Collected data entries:

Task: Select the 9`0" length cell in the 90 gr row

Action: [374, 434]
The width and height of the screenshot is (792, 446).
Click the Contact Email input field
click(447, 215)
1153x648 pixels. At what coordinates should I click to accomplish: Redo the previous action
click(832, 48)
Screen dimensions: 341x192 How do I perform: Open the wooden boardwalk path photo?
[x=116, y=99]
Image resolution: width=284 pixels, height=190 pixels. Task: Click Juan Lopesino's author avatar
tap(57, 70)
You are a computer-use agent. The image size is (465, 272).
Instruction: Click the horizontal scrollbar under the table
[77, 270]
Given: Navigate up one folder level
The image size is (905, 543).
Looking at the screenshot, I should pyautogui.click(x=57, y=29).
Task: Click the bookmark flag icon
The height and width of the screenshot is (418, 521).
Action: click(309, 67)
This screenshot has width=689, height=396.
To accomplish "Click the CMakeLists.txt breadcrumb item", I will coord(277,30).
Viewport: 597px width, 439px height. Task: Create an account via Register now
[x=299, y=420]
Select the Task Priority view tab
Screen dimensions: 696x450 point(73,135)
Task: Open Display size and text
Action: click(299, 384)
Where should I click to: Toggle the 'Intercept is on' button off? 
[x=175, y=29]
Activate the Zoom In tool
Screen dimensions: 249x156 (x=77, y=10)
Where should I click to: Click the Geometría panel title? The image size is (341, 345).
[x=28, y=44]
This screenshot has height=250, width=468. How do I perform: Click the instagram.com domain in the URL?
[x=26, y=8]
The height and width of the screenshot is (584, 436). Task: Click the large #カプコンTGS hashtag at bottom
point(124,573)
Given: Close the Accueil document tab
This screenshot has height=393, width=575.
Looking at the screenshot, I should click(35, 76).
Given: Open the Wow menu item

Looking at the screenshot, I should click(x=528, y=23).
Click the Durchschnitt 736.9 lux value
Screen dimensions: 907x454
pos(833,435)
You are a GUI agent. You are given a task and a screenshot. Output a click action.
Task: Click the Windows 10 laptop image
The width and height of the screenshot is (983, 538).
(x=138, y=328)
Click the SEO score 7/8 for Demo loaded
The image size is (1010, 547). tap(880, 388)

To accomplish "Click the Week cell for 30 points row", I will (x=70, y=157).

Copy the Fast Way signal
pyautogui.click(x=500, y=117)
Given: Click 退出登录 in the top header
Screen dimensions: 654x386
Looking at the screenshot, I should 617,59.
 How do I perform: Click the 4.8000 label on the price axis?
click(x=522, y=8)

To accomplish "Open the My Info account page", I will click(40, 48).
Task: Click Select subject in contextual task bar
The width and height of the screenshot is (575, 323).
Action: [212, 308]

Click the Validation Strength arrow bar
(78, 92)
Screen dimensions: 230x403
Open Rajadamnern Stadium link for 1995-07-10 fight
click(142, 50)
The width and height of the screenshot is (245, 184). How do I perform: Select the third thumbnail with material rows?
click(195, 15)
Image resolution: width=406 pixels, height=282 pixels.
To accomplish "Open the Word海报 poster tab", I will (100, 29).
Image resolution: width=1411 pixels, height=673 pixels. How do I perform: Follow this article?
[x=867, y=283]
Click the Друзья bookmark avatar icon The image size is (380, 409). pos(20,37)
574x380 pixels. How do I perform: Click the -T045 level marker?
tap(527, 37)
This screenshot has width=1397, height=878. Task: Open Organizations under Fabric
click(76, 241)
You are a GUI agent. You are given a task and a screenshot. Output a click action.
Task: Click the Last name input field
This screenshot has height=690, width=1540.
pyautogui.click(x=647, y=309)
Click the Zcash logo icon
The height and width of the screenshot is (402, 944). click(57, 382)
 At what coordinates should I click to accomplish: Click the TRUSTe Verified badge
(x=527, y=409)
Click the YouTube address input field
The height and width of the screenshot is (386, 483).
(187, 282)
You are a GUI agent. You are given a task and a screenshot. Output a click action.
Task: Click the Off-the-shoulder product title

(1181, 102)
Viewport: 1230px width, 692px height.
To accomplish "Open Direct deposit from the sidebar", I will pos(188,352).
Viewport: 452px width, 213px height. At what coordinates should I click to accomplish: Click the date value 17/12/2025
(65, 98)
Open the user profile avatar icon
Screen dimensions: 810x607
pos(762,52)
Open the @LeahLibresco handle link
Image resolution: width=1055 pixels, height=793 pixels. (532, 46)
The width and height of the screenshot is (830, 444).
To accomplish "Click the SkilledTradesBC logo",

→ **WHAT TO PRODUCE**
Working through the records, find each line containing the word "will" and copy it.

→ **RESPONSE AREA**
To accomplish "Click the CMakeLists.txt breadcrumb item", I will coord(277,30).
To accomplish "Click the Week cell for 30 points row", I will (x=70, y=157).
To accomplish "Open the My Info account page", I will click(40, 48).
To accomplish "Open the Word海报 poster tab", I will (100, 29).
To accomplish "Open Direct deposit from the sidebar", I will pos(188,352).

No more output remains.